---------- Provided records ----------

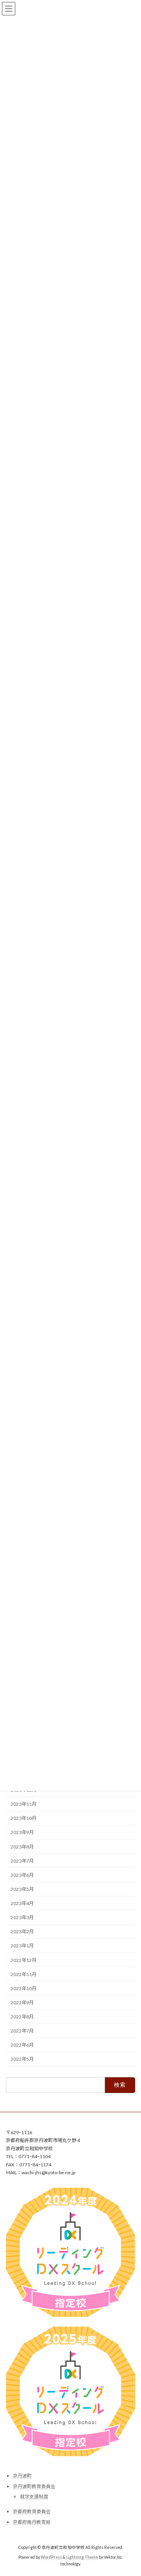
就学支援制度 (34, 2496)
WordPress (51, 2557)
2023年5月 (22, 1889)
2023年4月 (22, 1903)
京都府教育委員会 (32, 2511)
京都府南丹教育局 (32, 2522)
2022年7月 (22, 2031)
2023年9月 (22, 1832)
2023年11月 (23, 1804)
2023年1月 (22, 1946)
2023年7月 (22, 1860)
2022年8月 (22, 2017)
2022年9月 (22, 2002)
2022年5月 (22, 2059)
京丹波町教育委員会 (34, 2486)
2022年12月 (23, 1960)
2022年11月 (23, 1974)
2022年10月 (23, 1988)
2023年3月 (22, 1917)
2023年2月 (22, 1931)
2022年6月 (22, 2045)
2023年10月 (23, 1818)
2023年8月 (22, 1846)
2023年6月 (22, 1875)
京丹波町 (22, 2476)
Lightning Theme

----------

Required action
Each line from the one that includes "2023年2月 (22, 1931)" down to the close of the records above is to be given again exactly, and no other line is to appear.

Problem solution
2023年2月 (22, 1931)
2022年6月 (22, 2045)
2023年10月 (23, 1818)
2023年8月 (22, 1846)
2023年6月 (22, 1875)
京丹波町 (22, 2476)
Lightning Theme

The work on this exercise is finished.